Dans un premier temps, l’information a été diffusée auprès des personnes concernées uniquement. L’objectif était de changer leur vision d’elles-mêmes et de leur permettre d’entrevoir l’avenir avec davantage de sérénité. «Les patients ont ressenti un soulagement incroyable et beaucoup de joie. Ils vivaient depuis des années avec la conviction de représenter un danger pour les autres», souligne Andreas Lehner.

Les patients ont ressenti un soulagement incroyable. Ils vivaient depuis des années avec la conviction de représenter un danger pour les autres.
Andreas Lehner, directeur de l’Aide suisse contre le sida

Pour les personnes séropositives, ces informations sonnent comme une libération. Ils ont désormais la possibilité d’avoir des rapports sexuels sans préservatif et d’avoir des enfants sans craindre de transmettre le VIH.

Désormais, l’objectif de l’Aide suisse contre le sida est de diffuser ce message à large échelle. «C’est important de lutter ensemble contre la peur», relève Johanne Guex, responsable de l’Antenne sida du Valais romand. «Il y a encore beaucoup de travail puisque la majorité des messages de prévention sur le risque de transmission du VIH véhiculés dans les campagnes de prévention se basent sur une perception du VIH ancienne. Le message de la déclaration suisse n’y apparaît pas du tout. Cela entretient la stigmatisation et la discrimination à l’égard des personnes séropositives», note Johanne Guex.

Discrimination

Cette discrimination est une réalité pour de nombreuses personnes séropositives. L’Aide suisse contre le sida a enregistré pas moins de 118 déclarations de discriminations liées au VIH en 2017. «Cela peut être un partenaire qui vous rejette par peur d’être infecté ou alors un prestataire de soins qui vous refuse comme patient ou qui prend des mesures disproportionnées pour un risque inexistant», relève Andreas Lehner.

Il y a aussi de nombreuses discriminations en rapport avec l’assurance maladie. Plusieurs cas concernent des personnes qui ne recevaient plus de prestations de leur caisse maladie en raison d’arriérés de primes, alors qu’elles avaient besoin de toute urgence d’un traitement antirétroviral.

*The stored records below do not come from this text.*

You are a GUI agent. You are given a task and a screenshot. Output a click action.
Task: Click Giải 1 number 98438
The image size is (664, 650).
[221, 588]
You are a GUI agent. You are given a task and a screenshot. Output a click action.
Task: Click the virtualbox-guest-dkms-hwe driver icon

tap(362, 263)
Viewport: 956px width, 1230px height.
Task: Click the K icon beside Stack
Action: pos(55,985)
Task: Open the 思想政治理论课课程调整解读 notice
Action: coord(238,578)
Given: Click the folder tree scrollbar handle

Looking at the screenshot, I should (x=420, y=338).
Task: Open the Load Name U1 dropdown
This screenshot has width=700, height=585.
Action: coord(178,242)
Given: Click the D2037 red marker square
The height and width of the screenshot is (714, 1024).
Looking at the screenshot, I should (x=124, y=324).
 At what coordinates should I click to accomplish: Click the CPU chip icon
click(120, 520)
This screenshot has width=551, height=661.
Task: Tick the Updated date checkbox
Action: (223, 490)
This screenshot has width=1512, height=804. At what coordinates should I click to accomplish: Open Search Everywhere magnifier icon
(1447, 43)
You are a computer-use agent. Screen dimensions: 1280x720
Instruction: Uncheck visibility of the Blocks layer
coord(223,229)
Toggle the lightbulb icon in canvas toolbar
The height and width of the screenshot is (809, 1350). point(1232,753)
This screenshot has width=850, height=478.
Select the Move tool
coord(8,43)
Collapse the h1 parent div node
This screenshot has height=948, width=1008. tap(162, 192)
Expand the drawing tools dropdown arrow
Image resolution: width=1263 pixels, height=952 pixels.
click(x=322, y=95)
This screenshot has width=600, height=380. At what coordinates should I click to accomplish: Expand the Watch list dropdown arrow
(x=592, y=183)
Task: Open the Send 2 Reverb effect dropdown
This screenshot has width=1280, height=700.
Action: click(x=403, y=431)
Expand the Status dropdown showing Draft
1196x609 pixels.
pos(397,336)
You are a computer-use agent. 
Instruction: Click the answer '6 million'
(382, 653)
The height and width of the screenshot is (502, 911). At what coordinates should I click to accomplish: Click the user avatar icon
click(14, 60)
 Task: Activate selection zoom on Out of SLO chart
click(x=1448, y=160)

Certaines assurances refusent de conclure un contrat avec une personne séropositive.

Certains employeurs ont peur qu’un employé séropositif puisse infecter des collaborateurs ou des clients et adoptent une attitude discriminatoire. L’Aide suisse relève dans son rapport qu’elle n’avait encore jamais recueilli autant de signalements de violation des données et de discriminations.

Nous pouvons y lire que «leur nombre a augmenté de 30% par rapport à l’année précédente». Les milieux de la prévention espèrent que l’information sur l’indétectabilité du virus pourra faire évoluer le regard de la société sur les personnes séropositives.

En savoir plus : sur la campagne «undetectable» de l’Aide suisse contre le sida

 

Prévention: connaître son statut sérologique
La transmission du VIH est encore une réalité aujourd’hui. Le plus souvent, l’infection intervient lors de rapports sexuels non protégés (sans préservatif ou sans PrEP) avec une personne qui ignore qu’elle est porteuse du virus, faute de dépistage. «Aujourd’hui, on peut dire qu’un partenaire séropositif sous traitement avec une virémie indétectable est plus fiable qu’un partenaire qui ne connaît pas son statut sérologique», souligne Johanne Guex, responsable de l’Antenne sida du Valais romand.

Le dépistage reste donc très important. Il permet de savoir si la personne est porteuse ou non du VIH. Le dépistage devient indispensable à la suite d’une prise de risque comme un rapport sexuel non protégé, un déchirement du préservatif, un partage de seringue ou de matériel d’injection. Enfin, il faut rappeler que le préservatif permet non seulement de se protéger du VIH, mais également de réduire le risque pour les autres infections sexuellement transmissibles actuellement en recrudescence.